::: SOURCE TEXT :::
The Senedd itself, the Senedd Commission, has the power to raise awareness in relation to elections and electoral changes, although it's not a duty, as such.

Os caf i hefyd—. Diolch yn fawr iawn am hynny. Un nodwedd bosib o'r rhestrau caeedig newydd ydy y bydd yna fwy o bwyslais ar raglen bolisïau’r pleidiau, eu syniadau ar gyfer Llywodraeth Cymru, yn hytrach na faint o bwyslais sydd yna rŵan ar bersonoliaethau ac unigolion, fel sydd yn system San Steffan. Yn amlwg, fel rhan o San Steffan, mae yna grant datblygu polisi yn bodoli, sydd yn caniatáu i bleidiau gwleidyddol fod yn datblygu syniadau ar gyfer maniffesto ac ati. Mae hwn yn rhywbeth sy'n cael ei gyllido, ac mae o'n amodol ar gael dau Aelod yn Nhŷ'r Cyffredin er mwyn gallu cymhwyso, ar y funud, ar gyfer cael cefnogaeth i ddatblygu maniffestos—yn aml ar gyfer rhai Senedd Cymru hefyd. Ydych chi wedi ystyried beth fydd ei angen ar gyfer rhywbeth cyffelyb yma yng Nghymru?

If I could—. Thank you for that. One potential aspect of these closed lists is there'll be more emphasis on the political programmes of the parties, rather than how much emphasis there is now on personalities and individuals, as there is in the Westminster system. Clearly, as part of the Westminster system, there is a policy development grant that exists, which allows political parties to develop ideas for manifestos et cetera. This is something that is funded, and it is dependent on having two Members in Westminster to qualify for support for that development of manifestos—often for the Senedd as well. Have you considered what will be needed for something similar here in Wales?
:::
### INSTRUCTIONS:
A: According to the Senedd excerpt, how many Members in Westminster must a party have to qualify for the policy development grant?
B: Translate this sentence from the Senedd excerpt into French: "Clearly, as part of the Westminster system, there is a policy development grant that exists, which allows political parties to develop ideas for manifestos et cetera."
C: Output the part of the Senedd excerpt that opens with the words containing "If I could—." and closes with "here in Wales?".
None of the lines that come after this are needed.
::: SOURCE DATA :::
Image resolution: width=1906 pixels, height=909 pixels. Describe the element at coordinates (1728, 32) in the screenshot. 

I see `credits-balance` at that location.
:::
### YOUR RESPONSES:
A: Two Members.

B: Manifestement, dans le cadre du système de Westminster, il existe une subvention au développement des politiques, qui permet aux partis politiques d'élaborer des idées pour des manifestes, etc.

C:
If I could—. Thank you for that. One potential aspect of these closed lists is there'll be more emphasis on the political programmes of the parties, rather than how much emphasis there is now on personalities and individuals, as there is in the Westminster system. Clearly, as part of the Westminster system, there is a policy development grant that exists, which allows political parties to develop ideas for manifestos et cetera. This is something that is funded, and it is dependent on having two Members in Westminster to qualify for support for that development of manifestos—often for the Senedd as well. Have you considered what will be needed for something similar here in Wales?